▼

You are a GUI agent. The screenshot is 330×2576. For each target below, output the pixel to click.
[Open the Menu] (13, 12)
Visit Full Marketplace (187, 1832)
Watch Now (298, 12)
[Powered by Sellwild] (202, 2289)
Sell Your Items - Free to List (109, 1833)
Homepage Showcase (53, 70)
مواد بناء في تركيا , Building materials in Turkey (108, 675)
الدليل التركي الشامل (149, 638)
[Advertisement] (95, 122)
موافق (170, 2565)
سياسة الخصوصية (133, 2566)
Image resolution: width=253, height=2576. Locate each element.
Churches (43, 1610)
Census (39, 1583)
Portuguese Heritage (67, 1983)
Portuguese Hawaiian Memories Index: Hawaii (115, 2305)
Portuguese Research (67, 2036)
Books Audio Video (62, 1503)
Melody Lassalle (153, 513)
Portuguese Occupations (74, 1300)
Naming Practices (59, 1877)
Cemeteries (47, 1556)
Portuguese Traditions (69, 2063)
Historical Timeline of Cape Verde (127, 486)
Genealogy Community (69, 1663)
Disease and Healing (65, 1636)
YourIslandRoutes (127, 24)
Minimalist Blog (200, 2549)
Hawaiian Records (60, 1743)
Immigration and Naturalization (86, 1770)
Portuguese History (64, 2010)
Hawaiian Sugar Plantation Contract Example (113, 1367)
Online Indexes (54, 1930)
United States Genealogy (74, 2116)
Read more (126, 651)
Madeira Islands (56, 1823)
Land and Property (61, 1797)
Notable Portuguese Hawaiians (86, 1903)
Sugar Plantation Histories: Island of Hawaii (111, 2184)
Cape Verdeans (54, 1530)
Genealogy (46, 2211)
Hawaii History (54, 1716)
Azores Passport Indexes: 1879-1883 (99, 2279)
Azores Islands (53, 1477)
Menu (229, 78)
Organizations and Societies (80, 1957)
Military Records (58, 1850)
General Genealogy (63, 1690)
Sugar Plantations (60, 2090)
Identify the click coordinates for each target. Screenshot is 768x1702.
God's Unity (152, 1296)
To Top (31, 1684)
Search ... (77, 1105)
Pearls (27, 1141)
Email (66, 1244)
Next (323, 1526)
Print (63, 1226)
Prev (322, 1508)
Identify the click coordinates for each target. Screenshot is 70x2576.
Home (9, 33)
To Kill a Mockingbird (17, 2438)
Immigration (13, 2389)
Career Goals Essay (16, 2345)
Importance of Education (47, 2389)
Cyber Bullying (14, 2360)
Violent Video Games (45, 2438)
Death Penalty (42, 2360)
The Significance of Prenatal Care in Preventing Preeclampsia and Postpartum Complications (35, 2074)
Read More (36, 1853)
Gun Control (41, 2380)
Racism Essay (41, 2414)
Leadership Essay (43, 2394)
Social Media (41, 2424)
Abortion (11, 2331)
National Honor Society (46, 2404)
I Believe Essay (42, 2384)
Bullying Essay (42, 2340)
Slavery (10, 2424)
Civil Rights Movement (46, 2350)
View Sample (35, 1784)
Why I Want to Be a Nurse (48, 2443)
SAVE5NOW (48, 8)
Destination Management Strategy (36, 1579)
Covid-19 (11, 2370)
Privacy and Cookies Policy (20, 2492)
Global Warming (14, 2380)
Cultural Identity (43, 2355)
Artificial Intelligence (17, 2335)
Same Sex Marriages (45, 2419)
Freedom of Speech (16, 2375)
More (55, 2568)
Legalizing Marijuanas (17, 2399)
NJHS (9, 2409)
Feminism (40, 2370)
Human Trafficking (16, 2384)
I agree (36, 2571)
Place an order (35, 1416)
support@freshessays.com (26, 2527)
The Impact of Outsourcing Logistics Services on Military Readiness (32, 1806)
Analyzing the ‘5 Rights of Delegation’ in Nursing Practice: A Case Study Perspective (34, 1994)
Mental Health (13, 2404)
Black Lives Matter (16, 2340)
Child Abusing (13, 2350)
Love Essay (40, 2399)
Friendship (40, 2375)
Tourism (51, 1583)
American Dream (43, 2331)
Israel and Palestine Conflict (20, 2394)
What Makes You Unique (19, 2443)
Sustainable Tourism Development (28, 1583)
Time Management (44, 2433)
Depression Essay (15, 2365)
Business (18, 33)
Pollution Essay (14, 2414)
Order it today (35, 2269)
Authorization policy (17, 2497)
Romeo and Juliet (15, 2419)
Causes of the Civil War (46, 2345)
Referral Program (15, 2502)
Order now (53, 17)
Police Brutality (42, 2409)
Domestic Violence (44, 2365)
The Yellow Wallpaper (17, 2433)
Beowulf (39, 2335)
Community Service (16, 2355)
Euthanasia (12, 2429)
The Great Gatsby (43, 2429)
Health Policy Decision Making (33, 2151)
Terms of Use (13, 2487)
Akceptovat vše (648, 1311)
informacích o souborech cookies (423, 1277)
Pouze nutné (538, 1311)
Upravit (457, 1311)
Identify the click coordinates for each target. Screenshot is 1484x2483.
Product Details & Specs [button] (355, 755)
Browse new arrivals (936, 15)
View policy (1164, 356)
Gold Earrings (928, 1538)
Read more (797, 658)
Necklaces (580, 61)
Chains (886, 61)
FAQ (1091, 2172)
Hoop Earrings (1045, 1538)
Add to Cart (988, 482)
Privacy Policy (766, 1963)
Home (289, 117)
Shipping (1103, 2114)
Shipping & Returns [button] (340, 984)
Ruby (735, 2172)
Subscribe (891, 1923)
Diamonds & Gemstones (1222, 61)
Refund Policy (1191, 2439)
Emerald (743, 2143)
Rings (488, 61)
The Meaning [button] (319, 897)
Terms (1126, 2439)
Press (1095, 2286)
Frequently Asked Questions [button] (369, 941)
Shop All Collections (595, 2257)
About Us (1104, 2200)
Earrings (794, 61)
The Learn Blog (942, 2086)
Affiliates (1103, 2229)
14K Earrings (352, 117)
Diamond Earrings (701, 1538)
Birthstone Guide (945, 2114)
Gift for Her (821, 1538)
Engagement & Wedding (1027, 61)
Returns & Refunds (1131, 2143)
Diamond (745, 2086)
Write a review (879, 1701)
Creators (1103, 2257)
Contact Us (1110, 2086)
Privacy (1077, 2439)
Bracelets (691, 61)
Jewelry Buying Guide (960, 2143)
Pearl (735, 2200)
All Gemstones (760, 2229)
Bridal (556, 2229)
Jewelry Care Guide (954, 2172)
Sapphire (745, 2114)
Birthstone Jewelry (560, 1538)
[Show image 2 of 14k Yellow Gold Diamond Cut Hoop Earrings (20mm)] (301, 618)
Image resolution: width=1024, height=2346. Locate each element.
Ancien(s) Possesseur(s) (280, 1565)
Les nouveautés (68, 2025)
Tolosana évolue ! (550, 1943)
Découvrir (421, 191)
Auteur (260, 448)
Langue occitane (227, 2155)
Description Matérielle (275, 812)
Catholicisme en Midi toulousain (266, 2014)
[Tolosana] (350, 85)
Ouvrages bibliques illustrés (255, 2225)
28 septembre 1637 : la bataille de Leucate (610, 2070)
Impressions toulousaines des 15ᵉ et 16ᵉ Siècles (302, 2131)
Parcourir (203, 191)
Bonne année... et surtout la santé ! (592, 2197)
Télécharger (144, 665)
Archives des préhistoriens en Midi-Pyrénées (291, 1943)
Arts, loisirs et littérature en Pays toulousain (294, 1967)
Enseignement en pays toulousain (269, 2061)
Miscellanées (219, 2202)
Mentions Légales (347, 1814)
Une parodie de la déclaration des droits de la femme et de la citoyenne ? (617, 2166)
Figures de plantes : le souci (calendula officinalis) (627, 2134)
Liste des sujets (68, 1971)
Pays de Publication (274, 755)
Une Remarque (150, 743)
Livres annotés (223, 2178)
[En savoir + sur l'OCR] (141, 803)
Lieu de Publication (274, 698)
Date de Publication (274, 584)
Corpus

▲

**Work instructions:** Whenever the string "Records" shows up on a line of the listing, copy that line.

**Output below:**
Hawaiian Records (60, 1743)
Military Records (58, 1850)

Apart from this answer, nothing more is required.